Not the cry, but the flight of the duck, leads the flock to fly and follow.
Affectionately known as “Duckie” to his friends on the Ag Campus, Josh Kelly is a fourth generation duck farmer and a natural born leader.
“The name Duckie started in my first year. Coming from a large duck farm in Ontario it was a way for my peers to recognize me and has really given me an opportunity to leave my legacy within the school. I want the AC to remember Duckie as a student who was always involved in school activities but also knew how to make the best of his university time,” explained Josh.
This large duck farm is King Cole Ducks Ltd., - the largest farm of its kind in Canada producing approximately 2.5 million ducks annually for its line of ready-to-cook and fully cooked duck products.
“The only animals we raise on the farm are ducks and a bunch of rowdy kids growing up on the farm,” he added.
Born and raised in Queensville, Ontario, this third year AgriBusiness student decided to come to school on the East Coast and Dalhousie University’s Faculty of Agriculture.
“Choosing to come to the Faculty of Ag over Guelph was a very difficult decision for me especially when Guelph University is so close to my home town,” he said. One of the deciding factors for Josh was class size.
“I didn’t believe I could succeed in the learning environment that the larger classes at Guelph provide,” he explained. “With the smaller class sizes at the AC you really gain a very good understanding of the information you are trying to retain and if you are struggling, professors are very good at making sure all of their students are properly taught.”
While here, Duckie has taken campus by storm. Living in residence all four years of his program he became a natural at getting others involved in activities on campus. Josh stays involved by being part of House activities such as House challenges and Monday night hockey. He encourages others to join him by forming friendships and never excluding anyone. “I show the students that getting involved is fun and not just a job,” he explained.
Duckie has now added Residence Assistant to his ever growing list of campus involvements. Leading is natural to Josh. “I’ve always been a leader. Building and maintaining personal relationships with others is the key to success as a leader,” Josh said.
Josh credits his grandfather as a source for inspiration when it comes to being a successful leader. “I’ve always looked up to my grandfather. He started his own farm when he was only 20 years old. Through hard work and being a great leader, he built the business to be the largest one of its kind in Canada,” Josh proudly explains.
These leadership qualities are why Kelly’s 2015 Impact Award came as no surprise to those around him. SAIL (Student Advancement in Leadership) Impact Student Leadership Awards recognize the dedication of the leadership students to their experiential learning and the sharing of their knowledge with others. Kelly was awarded the Residence Student Leadership award. The award recognizes an outstanding student leader who has demonstrated significant leadership, commitment and spirit improving the quality of life for students in residence.
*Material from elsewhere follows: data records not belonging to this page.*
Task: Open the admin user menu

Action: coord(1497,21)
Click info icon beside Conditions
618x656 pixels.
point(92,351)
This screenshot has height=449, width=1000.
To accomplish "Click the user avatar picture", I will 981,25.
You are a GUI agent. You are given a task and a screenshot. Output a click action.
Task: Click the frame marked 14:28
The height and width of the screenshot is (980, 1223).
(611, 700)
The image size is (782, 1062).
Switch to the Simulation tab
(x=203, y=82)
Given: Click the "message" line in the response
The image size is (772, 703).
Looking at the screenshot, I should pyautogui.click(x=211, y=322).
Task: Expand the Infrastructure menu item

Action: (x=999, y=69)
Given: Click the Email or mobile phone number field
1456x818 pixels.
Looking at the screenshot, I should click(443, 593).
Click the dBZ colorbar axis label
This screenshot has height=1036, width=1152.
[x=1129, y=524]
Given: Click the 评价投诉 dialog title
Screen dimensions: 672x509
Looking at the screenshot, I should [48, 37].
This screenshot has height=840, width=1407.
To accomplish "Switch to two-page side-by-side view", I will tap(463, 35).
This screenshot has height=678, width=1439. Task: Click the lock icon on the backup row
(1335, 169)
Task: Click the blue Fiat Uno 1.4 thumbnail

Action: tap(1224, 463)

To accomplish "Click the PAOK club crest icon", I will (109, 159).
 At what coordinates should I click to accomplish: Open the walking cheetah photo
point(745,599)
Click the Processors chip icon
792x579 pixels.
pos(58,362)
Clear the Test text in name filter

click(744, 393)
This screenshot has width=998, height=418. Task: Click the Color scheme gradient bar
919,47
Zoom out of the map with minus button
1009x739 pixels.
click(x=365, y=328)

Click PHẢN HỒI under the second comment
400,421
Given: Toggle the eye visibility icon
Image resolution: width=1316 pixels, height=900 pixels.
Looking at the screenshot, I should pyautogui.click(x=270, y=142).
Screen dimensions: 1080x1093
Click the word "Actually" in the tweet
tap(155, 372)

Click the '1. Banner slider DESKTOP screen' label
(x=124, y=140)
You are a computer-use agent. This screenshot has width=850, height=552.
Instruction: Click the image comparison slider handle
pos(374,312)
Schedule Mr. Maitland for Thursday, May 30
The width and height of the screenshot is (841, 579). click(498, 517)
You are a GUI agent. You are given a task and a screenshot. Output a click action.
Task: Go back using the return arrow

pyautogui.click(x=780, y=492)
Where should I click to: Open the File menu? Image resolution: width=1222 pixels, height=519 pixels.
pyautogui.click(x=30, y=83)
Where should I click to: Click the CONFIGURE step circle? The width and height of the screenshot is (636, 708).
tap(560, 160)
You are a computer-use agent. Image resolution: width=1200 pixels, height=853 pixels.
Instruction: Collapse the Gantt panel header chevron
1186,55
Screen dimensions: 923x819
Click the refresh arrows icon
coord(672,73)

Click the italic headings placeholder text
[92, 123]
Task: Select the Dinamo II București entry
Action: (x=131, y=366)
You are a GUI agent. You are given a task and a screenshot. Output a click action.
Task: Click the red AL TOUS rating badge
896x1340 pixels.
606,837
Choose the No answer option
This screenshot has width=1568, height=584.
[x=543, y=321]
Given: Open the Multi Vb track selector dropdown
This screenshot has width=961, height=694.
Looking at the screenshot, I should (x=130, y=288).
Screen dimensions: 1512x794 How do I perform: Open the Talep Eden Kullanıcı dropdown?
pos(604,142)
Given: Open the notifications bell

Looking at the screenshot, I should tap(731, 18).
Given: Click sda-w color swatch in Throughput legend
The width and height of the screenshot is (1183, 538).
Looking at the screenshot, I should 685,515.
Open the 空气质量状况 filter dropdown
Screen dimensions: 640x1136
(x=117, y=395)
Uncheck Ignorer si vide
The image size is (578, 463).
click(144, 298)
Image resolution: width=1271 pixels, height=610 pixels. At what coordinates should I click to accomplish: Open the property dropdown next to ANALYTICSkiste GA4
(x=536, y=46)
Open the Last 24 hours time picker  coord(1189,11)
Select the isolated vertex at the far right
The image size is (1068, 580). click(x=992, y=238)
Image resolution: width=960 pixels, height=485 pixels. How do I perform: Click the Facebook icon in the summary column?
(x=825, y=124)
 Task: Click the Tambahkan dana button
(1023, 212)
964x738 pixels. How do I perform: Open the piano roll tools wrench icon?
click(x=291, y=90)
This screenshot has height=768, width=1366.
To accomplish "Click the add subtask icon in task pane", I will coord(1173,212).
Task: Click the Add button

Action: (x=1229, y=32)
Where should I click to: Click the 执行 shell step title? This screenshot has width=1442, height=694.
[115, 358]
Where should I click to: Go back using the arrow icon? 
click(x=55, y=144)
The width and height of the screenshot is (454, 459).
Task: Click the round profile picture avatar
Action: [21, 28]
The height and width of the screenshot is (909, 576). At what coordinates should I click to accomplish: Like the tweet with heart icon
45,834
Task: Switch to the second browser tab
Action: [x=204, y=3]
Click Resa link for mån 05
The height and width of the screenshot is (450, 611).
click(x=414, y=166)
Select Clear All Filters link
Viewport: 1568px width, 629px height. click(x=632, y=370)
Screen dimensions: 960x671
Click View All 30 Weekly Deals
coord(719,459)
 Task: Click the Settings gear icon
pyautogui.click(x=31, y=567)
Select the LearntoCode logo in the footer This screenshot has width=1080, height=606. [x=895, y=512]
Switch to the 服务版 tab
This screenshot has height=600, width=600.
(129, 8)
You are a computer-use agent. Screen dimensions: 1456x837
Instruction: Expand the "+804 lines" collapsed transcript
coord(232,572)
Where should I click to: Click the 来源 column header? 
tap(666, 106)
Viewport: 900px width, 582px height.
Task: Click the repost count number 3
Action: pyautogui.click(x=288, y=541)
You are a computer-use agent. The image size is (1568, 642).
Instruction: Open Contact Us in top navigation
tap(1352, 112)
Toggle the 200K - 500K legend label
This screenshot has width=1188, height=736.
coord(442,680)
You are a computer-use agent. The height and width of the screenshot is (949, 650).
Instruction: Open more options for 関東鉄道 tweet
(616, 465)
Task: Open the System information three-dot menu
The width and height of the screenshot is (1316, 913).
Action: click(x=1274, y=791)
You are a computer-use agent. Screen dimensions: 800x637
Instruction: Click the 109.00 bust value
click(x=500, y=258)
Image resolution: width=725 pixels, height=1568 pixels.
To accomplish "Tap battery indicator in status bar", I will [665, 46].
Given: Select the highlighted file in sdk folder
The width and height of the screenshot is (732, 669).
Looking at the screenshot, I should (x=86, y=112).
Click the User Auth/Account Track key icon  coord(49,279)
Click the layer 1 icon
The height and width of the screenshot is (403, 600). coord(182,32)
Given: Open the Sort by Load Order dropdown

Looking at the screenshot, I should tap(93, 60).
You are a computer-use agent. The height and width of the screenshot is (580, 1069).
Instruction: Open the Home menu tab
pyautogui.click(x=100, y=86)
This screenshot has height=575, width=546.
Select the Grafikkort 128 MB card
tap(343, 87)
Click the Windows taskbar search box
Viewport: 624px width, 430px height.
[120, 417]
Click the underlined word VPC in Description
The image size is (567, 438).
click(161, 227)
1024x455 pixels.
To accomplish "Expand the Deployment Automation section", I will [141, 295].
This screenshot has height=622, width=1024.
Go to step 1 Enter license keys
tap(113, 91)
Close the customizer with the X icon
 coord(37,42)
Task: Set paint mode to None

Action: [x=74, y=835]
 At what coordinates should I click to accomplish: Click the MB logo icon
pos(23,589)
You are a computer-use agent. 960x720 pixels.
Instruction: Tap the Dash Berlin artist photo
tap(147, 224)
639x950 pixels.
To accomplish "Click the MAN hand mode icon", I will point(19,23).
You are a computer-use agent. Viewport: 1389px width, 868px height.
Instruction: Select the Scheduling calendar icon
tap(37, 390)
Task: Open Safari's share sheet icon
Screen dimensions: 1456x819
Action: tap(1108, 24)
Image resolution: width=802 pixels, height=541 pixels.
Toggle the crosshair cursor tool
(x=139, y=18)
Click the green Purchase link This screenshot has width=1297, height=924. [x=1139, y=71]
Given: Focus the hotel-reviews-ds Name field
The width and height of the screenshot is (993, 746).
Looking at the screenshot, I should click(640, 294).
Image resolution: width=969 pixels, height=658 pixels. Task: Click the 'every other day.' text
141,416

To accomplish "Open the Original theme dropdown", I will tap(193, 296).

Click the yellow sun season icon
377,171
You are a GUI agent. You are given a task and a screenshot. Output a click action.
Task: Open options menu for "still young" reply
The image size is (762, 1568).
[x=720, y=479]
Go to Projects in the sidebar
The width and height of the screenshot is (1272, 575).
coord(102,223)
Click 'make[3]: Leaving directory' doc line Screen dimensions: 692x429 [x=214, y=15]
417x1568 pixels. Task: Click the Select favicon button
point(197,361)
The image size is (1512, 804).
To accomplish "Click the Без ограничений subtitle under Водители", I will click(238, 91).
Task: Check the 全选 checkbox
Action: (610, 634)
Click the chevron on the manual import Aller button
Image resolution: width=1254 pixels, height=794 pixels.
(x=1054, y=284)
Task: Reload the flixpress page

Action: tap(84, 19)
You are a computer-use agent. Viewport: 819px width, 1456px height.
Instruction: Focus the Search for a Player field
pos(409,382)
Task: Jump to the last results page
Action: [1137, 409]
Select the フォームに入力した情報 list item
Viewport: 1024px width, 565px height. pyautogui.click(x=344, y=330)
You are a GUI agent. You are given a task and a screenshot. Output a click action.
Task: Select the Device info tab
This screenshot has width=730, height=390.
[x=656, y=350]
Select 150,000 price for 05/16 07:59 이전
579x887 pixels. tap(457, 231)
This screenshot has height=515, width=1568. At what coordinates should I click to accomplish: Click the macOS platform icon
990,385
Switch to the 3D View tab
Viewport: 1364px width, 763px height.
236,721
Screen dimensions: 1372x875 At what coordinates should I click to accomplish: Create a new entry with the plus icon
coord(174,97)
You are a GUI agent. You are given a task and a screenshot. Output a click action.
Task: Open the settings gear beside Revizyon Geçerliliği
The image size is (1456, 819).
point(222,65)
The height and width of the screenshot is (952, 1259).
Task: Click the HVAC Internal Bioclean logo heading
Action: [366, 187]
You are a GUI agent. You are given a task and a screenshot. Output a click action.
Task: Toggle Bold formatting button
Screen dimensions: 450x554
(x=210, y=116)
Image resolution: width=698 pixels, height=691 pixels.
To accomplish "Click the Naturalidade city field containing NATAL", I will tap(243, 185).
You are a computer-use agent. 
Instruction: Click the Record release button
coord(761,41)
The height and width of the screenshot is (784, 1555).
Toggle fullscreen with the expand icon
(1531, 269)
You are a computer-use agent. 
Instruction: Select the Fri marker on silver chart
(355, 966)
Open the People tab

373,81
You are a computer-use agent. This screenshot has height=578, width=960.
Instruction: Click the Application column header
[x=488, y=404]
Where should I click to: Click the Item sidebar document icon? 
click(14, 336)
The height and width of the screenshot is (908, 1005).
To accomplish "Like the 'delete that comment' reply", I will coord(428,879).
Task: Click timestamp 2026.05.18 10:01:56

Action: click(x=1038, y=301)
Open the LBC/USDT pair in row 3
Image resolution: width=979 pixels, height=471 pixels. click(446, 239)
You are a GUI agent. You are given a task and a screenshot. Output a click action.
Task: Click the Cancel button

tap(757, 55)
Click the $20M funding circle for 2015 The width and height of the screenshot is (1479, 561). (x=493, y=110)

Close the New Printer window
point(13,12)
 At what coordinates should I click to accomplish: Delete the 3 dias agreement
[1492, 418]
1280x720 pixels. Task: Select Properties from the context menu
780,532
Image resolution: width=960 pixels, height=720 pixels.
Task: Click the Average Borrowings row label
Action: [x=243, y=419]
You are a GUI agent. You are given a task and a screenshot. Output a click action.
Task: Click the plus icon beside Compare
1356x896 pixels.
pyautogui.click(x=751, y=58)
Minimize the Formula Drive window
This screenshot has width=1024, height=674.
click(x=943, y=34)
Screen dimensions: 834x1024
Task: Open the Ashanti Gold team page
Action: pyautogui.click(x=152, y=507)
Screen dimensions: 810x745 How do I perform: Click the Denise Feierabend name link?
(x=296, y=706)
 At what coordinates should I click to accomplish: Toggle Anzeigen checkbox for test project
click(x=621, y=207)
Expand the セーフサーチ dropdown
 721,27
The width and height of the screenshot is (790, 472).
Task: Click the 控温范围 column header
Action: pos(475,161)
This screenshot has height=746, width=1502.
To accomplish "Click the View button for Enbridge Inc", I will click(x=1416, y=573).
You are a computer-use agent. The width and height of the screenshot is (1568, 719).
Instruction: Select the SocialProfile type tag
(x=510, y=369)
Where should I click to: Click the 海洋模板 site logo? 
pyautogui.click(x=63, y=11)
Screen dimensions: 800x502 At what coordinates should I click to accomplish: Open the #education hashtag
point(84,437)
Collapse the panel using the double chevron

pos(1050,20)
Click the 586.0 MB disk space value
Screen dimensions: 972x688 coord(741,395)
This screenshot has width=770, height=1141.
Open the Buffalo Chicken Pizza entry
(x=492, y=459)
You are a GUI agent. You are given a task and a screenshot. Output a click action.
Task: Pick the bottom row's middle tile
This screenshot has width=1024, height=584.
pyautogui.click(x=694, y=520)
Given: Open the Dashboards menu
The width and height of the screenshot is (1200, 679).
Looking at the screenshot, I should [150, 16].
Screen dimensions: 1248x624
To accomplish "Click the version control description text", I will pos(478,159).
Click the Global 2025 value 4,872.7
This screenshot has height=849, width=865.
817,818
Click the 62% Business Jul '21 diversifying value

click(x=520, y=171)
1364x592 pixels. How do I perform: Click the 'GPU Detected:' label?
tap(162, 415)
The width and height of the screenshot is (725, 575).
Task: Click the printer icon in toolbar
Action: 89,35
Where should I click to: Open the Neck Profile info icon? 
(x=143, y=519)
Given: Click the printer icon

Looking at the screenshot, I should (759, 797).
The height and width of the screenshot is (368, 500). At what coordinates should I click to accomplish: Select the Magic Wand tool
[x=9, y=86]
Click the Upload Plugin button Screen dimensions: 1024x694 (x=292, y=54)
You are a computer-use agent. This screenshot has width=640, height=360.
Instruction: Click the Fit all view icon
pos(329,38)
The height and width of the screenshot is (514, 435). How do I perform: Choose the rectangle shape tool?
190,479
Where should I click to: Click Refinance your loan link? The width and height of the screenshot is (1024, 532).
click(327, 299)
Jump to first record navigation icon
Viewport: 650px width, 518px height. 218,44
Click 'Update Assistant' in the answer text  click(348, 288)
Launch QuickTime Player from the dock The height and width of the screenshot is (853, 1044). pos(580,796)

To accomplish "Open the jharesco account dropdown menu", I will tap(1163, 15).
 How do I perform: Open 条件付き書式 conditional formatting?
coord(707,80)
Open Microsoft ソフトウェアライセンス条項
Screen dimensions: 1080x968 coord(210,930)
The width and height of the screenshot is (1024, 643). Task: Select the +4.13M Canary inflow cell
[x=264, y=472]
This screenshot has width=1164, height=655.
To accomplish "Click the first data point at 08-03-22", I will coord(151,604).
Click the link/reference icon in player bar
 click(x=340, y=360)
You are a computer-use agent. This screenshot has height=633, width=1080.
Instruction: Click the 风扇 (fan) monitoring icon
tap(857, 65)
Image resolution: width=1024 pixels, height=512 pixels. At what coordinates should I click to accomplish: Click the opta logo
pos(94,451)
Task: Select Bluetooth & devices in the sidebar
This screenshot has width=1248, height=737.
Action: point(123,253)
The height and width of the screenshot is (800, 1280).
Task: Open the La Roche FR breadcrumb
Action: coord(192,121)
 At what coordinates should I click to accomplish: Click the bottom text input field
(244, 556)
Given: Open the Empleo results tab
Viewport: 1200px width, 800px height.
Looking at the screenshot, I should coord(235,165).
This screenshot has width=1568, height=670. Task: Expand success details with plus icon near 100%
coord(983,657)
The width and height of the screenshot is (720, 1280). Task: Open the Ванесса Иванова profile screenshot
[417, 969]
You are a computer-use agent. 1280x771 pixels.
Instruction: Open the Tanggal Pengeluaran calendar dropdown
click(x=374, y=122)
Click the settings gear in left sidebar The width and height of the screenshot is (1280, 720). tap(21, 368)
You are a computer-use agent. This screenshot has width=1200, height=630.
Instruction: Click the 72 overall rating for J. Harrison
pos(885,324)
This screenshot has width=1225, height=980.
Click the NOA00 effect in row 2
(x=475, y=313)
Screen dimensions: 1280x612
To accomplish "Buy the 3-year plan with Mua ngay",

“Getting involved within the campus is most likely the top advice I give to new students entering AC, added Josh. “For people who really want to enjoy the full experience of university life, getting involved is one of the best ways to do so.”
“I have tried to get involved as much as I can. I have been involved through DASA volunteering during orientation week as well as sitting on the student representative council. I also make it a priority to get involved in all house challenges that DASA presents which includes intramural sports events and community events. My position as an RA allows me to help students everyday with student transition and everyday issues.”
And as for his plans after graduation in May, Duckie knows one thing for sure.
“A career in agriculture is a pretty simple choice for me. I grew up working on the farm and there is no better feeling than getting done a long day knowing you have completed your goal. If it’s raising animals or growing crops, after your day you know that you are not only helping yourself earn an income but also helping feed Canadians,” he explained. “Agriculture is one of the only industries that will always be around. You cannot stop growing food because people will always have to eat and to know that you are doing that is pretty amazing if you ask me.”
Josh Kelly clearly has his ducks in a row!